> **DATA FOR THIS EXERCISE**:
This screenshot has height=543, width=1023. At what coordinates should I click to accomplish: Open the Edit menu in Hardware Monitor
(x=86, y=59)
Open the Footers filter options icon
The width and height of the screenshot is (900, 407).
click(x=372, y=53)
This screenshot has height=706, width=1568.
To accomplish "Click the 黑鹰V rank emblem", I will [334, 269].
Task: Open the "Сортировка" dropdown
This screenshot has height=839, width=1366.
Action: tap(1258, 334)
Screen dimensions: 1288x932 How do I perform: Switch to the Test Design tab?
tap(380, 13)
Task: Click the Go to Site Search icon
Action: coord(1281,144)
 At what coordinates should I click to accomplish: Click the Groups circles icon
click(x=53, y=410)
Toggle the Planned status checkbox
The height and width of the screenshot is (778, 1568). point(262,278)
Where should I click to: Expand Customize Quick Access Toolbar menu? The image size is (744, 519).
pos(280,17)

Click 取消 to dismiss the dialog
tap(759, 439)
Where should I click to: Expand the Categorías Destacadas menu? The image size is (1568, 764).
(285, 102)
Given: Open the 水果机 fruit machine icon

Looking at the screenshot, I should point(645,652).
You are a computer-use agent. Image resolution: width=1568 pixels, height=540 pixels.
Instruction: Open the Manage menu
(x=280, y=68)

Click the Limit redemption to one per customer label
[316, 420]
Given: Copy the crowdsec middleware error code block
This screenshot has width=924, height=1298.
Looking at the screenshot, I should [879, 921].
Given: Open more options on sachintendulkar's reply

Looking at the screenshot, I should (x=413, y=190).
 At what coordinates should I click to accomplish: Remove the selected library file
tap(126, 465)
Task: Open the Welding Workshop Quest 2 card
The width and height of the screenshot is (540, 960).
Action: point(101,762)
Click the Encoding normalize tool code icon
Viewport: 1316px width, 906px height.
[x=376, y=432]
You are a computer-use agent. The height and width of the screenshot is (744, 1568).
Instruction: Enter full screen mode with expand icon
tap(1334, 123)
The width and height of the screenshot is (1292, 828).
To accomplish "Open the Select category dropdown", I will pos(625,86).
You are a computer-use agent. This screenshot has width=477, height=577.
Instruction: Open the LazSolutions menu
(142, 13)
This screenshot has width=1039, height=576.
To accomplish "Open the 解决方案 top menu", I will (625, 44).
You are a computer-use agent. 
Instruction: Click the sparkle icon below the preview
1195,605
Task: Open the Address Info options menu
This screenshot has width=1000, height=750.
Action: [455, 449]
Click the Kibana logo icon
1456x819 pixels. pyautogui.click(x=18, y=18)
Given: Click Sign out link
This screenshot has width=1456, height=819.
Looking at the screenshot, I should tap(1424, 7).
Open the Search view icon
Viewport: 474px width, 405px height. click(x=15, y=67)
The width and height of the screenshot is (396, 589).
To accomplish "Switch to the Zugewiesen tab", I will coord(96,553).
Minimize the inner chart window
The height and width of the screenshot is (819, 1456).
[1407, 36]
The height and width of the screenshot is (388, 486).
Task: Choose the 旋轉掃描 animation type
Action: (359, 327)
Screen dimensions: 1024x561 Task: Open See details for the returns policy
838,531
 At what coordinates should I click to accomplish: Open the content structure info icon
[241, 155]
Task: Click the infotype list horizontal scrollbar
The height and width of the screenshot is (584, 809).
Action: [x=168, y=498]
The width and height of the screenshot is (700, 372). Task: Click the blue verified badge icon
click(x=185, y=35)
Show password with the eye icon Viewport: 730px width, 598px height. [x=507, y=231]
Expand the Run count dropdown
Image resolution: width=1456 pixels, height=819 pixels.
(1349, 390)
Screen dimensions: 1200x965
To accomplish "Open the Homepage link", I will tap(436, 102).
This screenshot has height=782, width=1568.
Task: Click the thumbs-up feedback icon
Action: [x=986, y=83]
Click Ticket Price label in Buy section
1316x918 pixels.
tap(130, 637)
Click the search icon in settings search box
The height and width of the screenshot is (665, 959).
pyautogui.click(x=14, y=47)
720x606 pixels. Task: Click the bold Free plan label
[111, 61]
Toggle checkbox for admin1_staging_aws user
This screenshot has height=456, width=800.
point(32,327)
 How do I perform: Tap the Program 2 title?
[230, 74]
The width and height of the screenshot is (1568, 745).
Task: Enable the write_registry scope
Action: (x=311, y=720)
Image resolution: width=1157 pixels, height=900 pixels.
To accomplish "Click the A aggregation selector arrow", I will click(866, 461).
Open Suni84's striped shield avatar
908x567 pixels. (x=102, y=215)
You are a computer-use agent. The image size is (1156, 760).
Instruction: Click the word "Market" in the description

> **STATED GOAL**: Copy all the rows above exactly as they appear, changing nothing.

> **THE RESPONSE**:
This screenshot has height=543, width=1023. At what coordinates should I click to accomplish: Open the Edit menu in Hardware Monitor
(x=86, y=59)
Open the Footers filter options icon
The width and height of the screenshot is (900, 407).
click(x=372, y=53)
This screenshot has height=706, width=1568.
To accomplish "Click the 黑鹰V rank emblem", I will [334, 269].
Task: Open the "Сортировка" dropdown
This screenshot has height=839, width=1366.
Action: tap(1258, 334)
Screen dimensions: 1288x932 How do I perform: Switch to the Test Design tab?
tap(380, 13)
Task: Click the Go to Site Search icon
Action: coord(1281,144)
 At what coordinates should I click to accomplish: Click the Groups circles icon
click(x=53, y=410)
Toggle the Planned status checkbox
The height and width of the screenshot is (778, 1568). point(262,278)
Where should I click to: Expand Customize Quick Access Toolbar menu? The image size is (744, 519).
pos(280,17)

Click 取消 to dismiss the dialog
tap(759, 439)
Where should I click to: Expand the Categorías Destacadas menu? The image size is (1568, 764).
(285, 102)
Given: Open the 水果机 fruit machine icon

Looking at the screenshot, I should point(645,652).
You are a computer-use agent. Image resolution: width=1568 pixels, height=540 pixels.
Instruction: Open the Manage menu
(x=280, y=68)

Click the Limit redemption to one per customer label
[316, 420]
Given: Copy the crowdsec middleware error code block
This screenshot has width=924, height=1298.
Looking at the screenshot, I should [879, 921].
Given: Open more options on sachintendulkar's reply

Looking at the screenshot, I should (x=413, y=190).
 At what coordinates should I click to accomplish: Remove the selected library file
tap(126, 465)
Task: Open the Welding Workshop Quest 2 card
The width and height of the screenshot is (540, 960).
Action: point(101,762)
Click the Encoding normalize tool code icon
Viewport: 1316px width, 906px height.
[x=376, y=432]
You are a computer-use agent. The height and width of the screenshot is (744, 1568).
Instruction: Enter full screen mode with expand icon
tap(1334, 123)
The width and height of the screenshot is (1292, 828).
To accomplish "Open the Select category dropdown", I will pos(625,86).
You are a computer-use agent. This screenshot has width=477, height=577.
Instruction: Open the LazSolutions menu
(142, 13)
This screenshot has width=1039, height=576.
To accomplish "Open the 解决方案 top menu", I will (625, 44).
You are a computer-use agent. 
Instruction: Click the sparkle icon below the preview
1195,605
Task: Open the Address Info options menu
This screenshot has width=1000, height=750.
Action: [455, 449]
Click the Kibana logo icon
1456x819 pixels. pyautogui.click(x=18, y=18)
Given: Click Sign out link
This screenshot has width=1456, height=819.
Looking at the screenshot, I should tap(1424, 7).
Open the Search view icon
Viewport: 474px width, 405px height. click(x=15, y=67)
The width and height of the screenshot is (396, 589).
To accomplish "Switch to the Zugewiesen tab", I will coord(96,553).
Minimize the inner chart window
The height and width of the screenshot is (819, 1456).
[1407, 36]
The height and width of the screenshot is (388, 486).
Task: Choose the 旋轉掃描 animation type
Action: (359, 327)
Screen dimensions: 1024x561 Task: Open See details for the returns policy
838,531
 At what coordinates should I click to accomplish: Open the content structure info icon
[241, 155]
Task: Click the infotype list horizontal scrollbar
The height and width of the screenshot is (584, 809).
Action: [x=168, y=498]
The width and height of the screenshot is (700, 372). Task: Click the blue verified badge icon
click(x=185, y=35)
Show password with the eye icon Viewport: 730px width, 598px height. [x=507, y=231]
Expand the Run count dropdown
Image resolution: width=1456 pixels, height=819 pixels.
(1349, 390)
Screen dimensions: 1200x965
To accomplish "Open the Homepage link", I will tap(436, 102).
This screenshot has height=782, width=1568.
Task: Click the thumbs-up feedback icon
Action: [x=986, y=83]
Click Ticket Price label in Buy section
1316x918 pixels.
tap(130, 637)
Click the search icon in settings search box
The height and width of the screenshot is (665, 959).
pyautogui.click(x=14, y=47)
720x606 pixels. Task: Click the bold Free plan label
[111, 61]
Toggle checkbox for admin1_staging_aws user
This screenshot has height=456, width=800.
point(32,327)
 How do I perform: Tap the Program 2 title?
[230, 74]
The width and height of the screenshot is (1568, 745).
Task: Enable the write_registry scope
Action: (x=311, y=720)
Image resolution: width=1157 pixels, height=900 pixels.
To accomplish "Click the A aggregation selector arrow", I will click(866, 461).
Open Suni84's striped shield avatar
908x567 pixels. (x=102, y=215)
You are a computer-use agent. The image size is (1156, 760).
Instruction: Click the word "Market" in the description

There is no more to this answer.